Le 5 février, David Gressot quittera Arles et le siège d’Actes Sud pour rejoindre Jacqueline Chambon à Paris. Dans les locaux du groupe, au 18, rue Séguier, dans le 6e arrondissement, l’éditeur retrouvera chaque jour l’éditrice pour travailler à quatre mains sur les titres de la maison spécialisée en littérature étrangère qu’elle a lancée sous son nom, voilà plus de trente ans, et qui a été rachetée par Actes Sud en 2001. Un tournant dans le processus de transmission en cours depuis près d’un an entre la fondatrice et son futur successeur.

Le jeune homme de 35 ans se partageait jusqu’alors entre Arles et Paris. Cette fois, il s’installe dans la capitale pour six mois à temps plein. "Il y avait un peu de frustration à être régulièrement éloigné, je souhaitais profiter d’un temps de travail en immersion avec Jacqueline", explique David Gressot. "Et lorsqu’il repartira dans le Sud, en juin, il sera au point et je pourrai lui laisser petit à petit les clés de la maison", ajoute Jacqueline Chambon, en riant face aux protestations de son binôme. "A chaque fois que je prends une traduction, je dis que c’est la dernière, et on me répond que je répète ça depuis cinq ans", s’amuse l’éditrice.

Affûtée

Agée bientôt de 80 ans, cette dernière n’a rien perdu de son parler affûté, patiné d’élégance, ni de son appétit pour les textes. "Je souhaite que la maison continue après moi, que mes auteurs aient encore leur place ; j’ai vu trop de structures qui ont fini par disparaître ou devenir complètement autre après le départ de leur éditeur."

Fin 2016, elle a donc appelé Bertrand Py, le directeur éditorial d’Actes Sud, pour lui faire part de son souhait de se "retirer peu à peu" et de trouver un éditeur pour l’aider. "J’ai immédiatement pensé à David Gressot qui, après un début de carrière à Toronto, travaillait depuis deux ans à la coordination éditoriale d’Actes Sud et que je voulais aider à évoluer vers un poste d’éditeur", raconte Bertrand Py. A ses yeux, le jeune homme est le candidat idéal : basé à Arles où sont regroupés les services généraux d’Actes Sud, il peut "représenter" Jacqueline Chambon mais surtout, "ses avis, ses notes de lecture sont fins et argumentés, et il est enthousiaste, plein d’humour et charismatique".

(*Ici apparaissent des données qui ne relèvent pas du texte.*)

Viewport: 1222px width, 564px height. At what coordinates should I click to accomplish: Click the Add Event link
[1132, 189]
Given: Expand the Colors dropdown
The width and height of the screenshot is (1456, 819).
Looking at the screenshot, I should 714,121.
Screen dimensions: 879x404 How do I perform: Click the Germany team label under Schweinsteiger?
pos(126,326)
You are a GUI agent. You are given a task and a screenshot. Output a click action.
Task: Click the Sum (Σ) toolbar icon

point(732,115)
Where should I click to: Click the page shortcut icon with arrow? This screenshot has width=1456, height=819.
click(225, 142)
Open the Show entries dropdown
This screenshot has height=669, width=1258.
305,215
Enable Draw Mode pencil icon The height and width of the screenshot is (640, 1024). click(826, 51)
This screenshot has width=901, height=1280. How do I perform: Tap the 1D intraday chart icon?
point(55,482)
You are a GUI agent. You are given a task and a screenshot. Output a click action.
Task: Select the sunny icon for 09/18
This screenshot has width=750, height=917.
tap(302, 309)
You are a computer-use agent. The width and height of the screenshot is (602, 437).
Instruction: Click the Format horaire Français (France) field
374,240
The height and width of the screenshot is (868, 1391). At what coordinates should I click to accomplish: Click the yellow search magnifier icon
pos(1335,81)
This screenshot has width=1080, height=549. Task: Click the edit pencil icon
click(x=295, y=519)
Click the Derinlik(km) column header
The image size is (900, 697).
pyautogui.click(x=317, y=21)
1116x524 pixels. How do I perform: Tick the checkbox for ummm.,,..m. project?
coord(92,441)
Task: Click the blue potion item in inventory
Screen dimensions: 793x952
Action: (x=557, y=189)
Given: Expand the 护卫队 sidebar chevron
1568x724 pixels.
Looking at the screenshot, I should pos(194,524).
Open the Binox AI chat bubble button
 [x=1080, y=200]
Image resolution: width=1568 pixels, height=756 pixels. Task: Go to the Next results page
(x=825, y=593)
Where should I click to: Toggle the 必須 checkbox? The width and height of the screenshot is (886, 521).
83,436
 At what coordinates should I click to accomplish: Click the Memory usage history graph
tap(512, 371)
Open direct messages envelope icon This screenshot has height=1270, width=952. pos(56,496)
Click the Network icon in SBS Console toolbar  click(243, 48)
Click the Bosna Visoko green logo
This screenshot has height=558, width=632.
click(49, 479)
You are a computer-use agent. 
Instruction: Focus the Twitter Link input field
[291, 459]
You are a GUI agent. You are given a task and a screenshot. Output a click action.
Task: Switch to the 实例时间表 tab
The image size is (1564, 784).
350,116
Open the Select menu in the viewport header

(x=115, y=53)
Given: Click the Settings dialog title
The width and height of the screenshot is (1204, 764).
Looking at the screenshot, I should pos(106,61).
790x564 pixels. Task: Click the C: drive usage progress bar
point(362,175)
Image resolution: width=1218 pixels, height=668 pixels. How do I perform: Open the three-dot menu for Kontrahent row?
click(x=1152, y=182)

Bertrand Py connaît bien l’éditrice qui est entrée chez Actes Sud en 1979 et a travaillé huit ans aux côtés d’Hubert Nyssen avant de lancer sa propre maison. "Je pressentais que Jacqueline - une des personnes les plus intelligentes que je connaisse - l’adopterait." Il ne s’est pas trompé. Dès le premier déjeuner au cours duquel Bertrand Py les réunit, les accointances affleurent. "Je lui avais apporté un roman canadien que je trouvais formidable [La disparition d’Heinrich Schlögel de Martha Baillie, NDLR] et qui m’avait fait penser à sa ligne éditoriale ; j’avais l’impression que ce texte pouvait cristalliser nos goûts respectifs et peut-être servir d’appui à notre rencontre humaine", se souvient David Gressot. Le livre plaît instantanément à Jacqueline Chambon qui le publie.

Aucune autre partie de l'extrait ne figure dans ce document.